One thing I really like seeing is anglers modifying it specifically to fool sheepshead. These are one of the most common but sadly underrated inshore gamefish on the entire east coast of the United States. Sheepshead are difficult enough to catch on live bait since their entire diet consists of barnacles that they eat off of dock pilings and oyster bars. Fooling them with a fly is a serious chore but, like a lot of other species, they can’t resist a good looking crab.
Catching a big sheepshead on a fly rod is just as much as of an angling accomplishment as landing a permit in the Keys. Fortunately for us here on Pine Island, it can be done year round.

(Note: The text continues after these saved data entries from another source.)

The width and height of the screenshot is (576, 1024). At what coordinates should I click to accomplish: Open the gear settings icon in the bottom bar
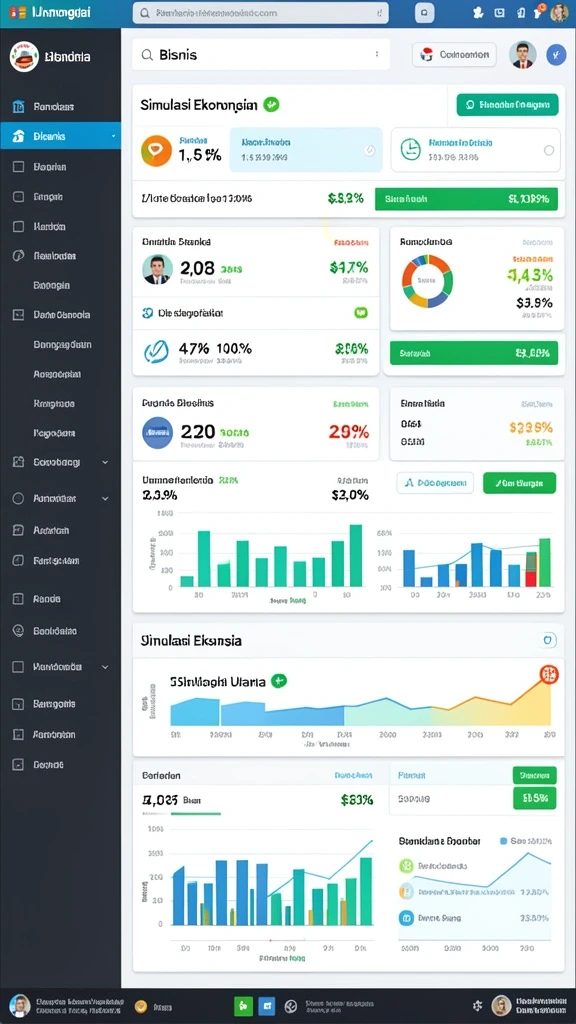[477, 1006]
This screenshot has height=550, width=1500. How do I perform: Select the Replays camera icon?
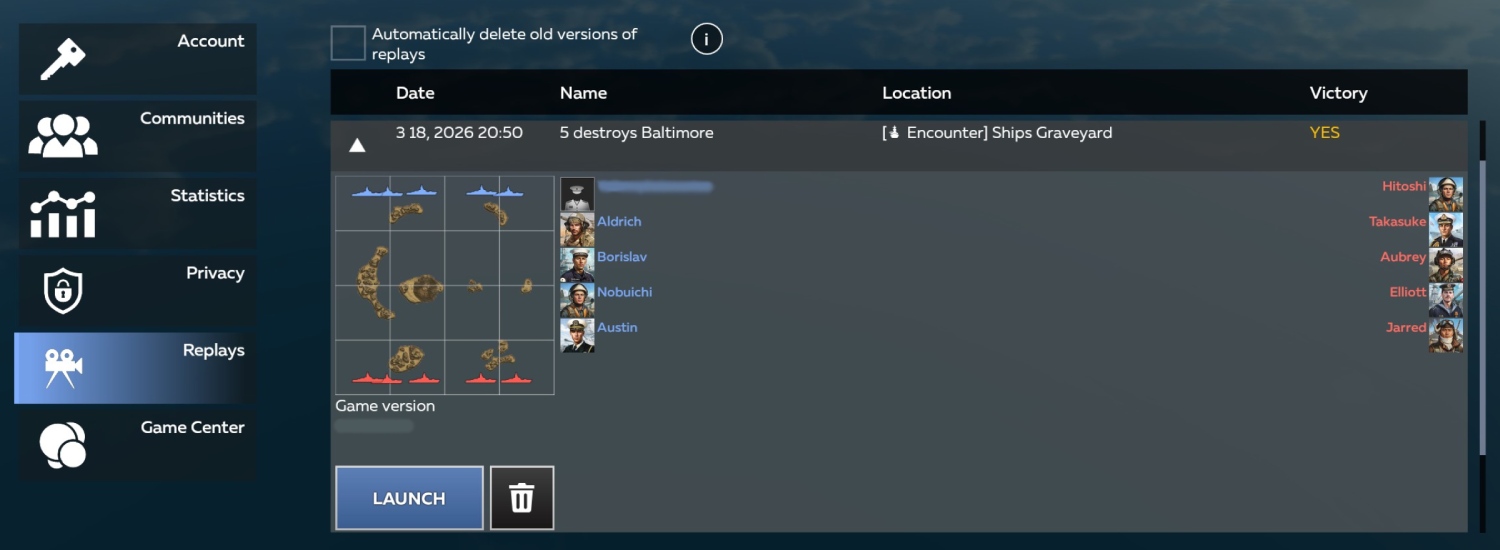coord(62,368)
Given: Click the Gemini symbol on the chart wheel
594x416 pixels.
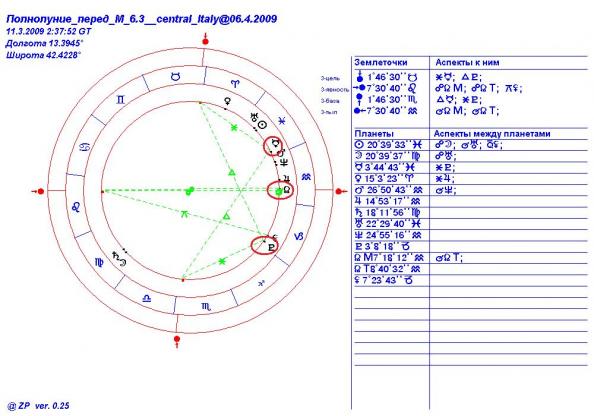Looking at the screenshot, I should click(x=120, y=100).
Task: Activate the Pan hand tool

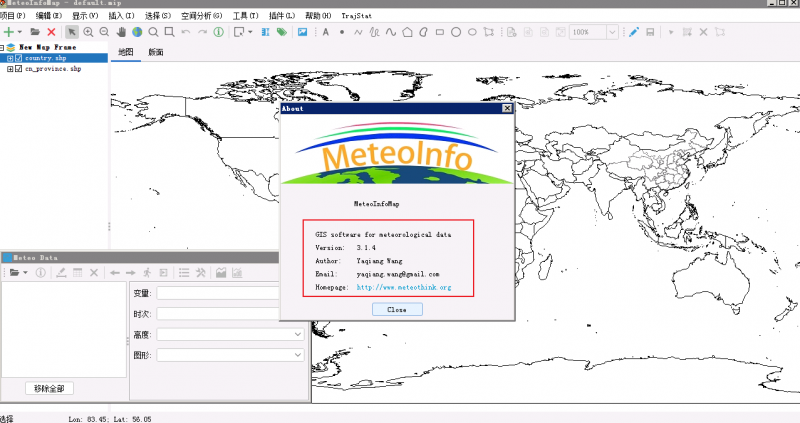Action: tap(121, 32)
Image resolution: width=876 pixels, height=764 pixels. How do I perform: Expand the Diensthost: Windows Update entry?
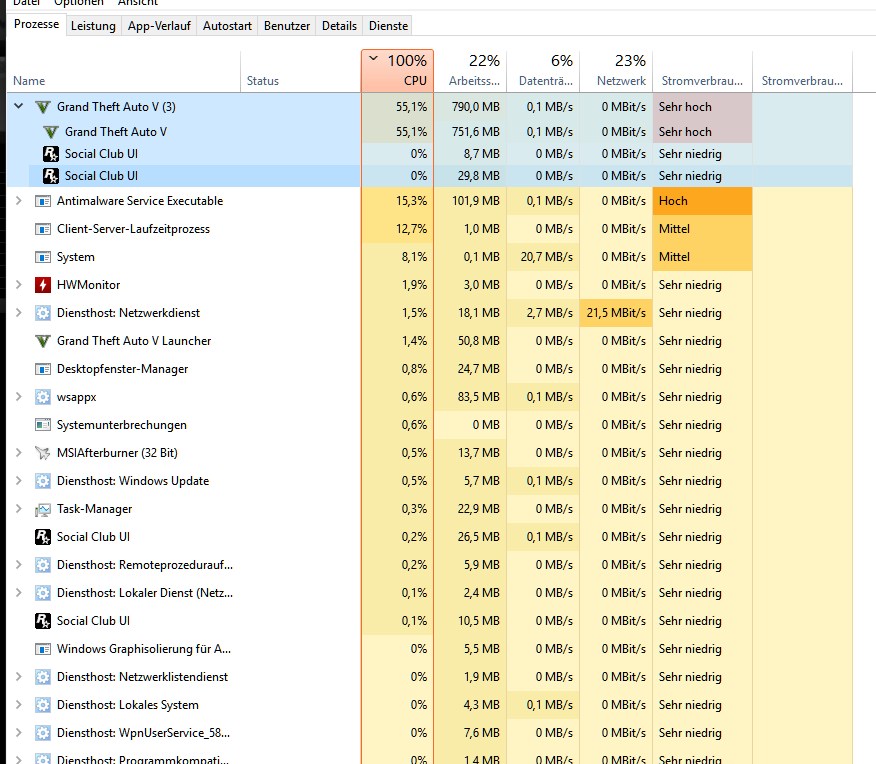18,480
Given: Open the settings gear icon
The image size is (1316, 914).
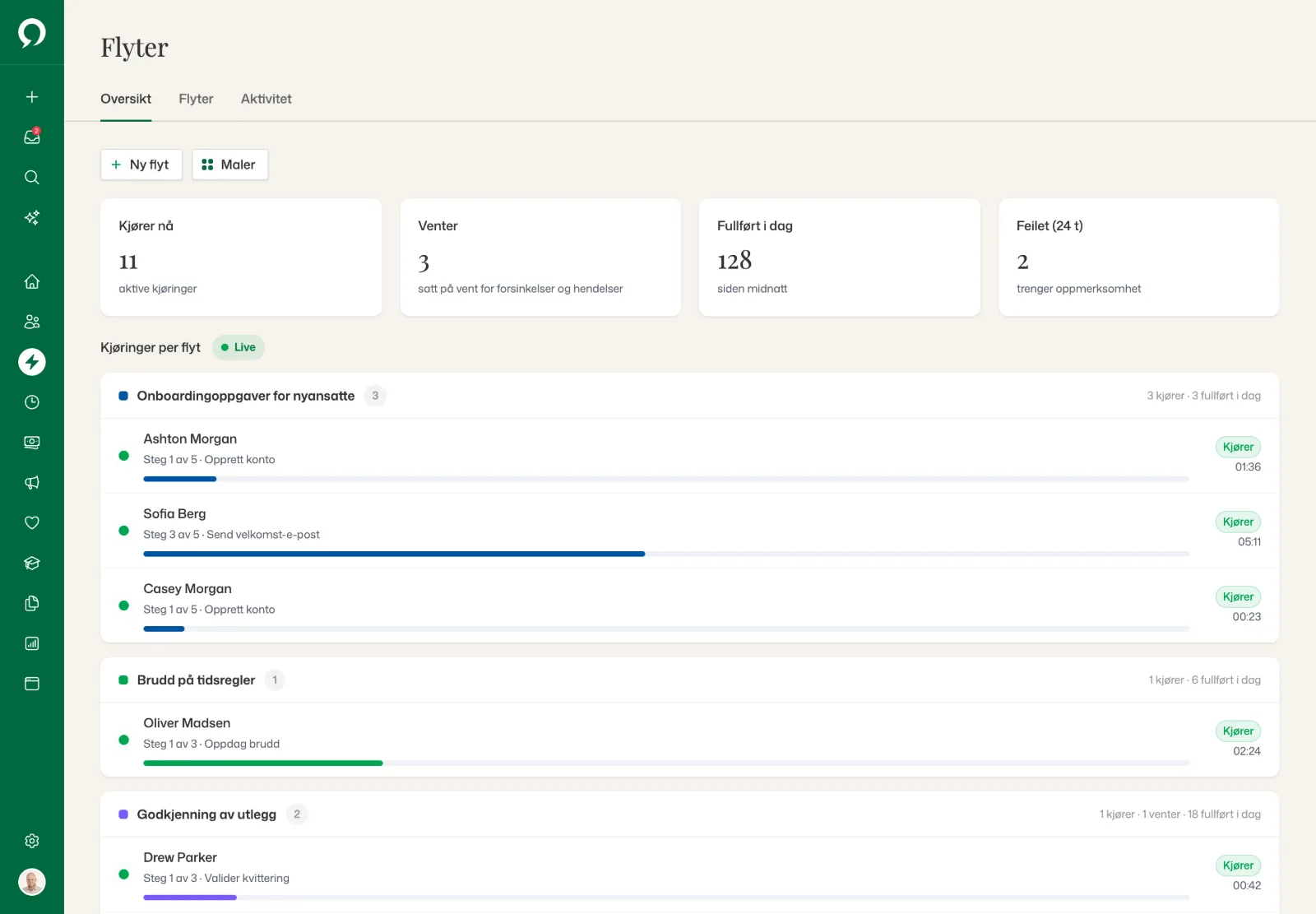Looking at the screenshot, I should 32,841.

Learning where the neighborhood oyster bars are located is the first step to hooking a sheepshead. Now that we’re in the winter low tides this shouldn’t be too difficult. These huge clumps of oysters are poking way out of the water just about every day this month. Mark them on your GPS and charts because it’s during the high tides when you want to be out there fishing. That’s when the sheepshead most actively feed along the oyster bar’s edges. Cast and bounce a #4 or smaller Merkin, or similar crab pattern, off the deepest part of these bars and you’re most likely to get a very subtle bite from a sheepie. Just remember to pull straight back with your line hand to set the hook on them. The sheepshead’s mouths are solid teeth over even more solid bone so lifting the rod tip like you would on a freshwater trout does next to nothing. Strip strike them like a tarpon or the hook will never bury itself in there.
This is just a thumbnail sketch on how to fish for this tricky species with a fly. Even though I rarely target sheepshead on any tackle, I really wish I could dedicate more time in pursuit of them on my charters. They’re a very worthy adversary and not difficult to find here on the waters around Pine Island. Give the sheepshead a serious shot with some crab flies and let me know if what you’re doing is successful.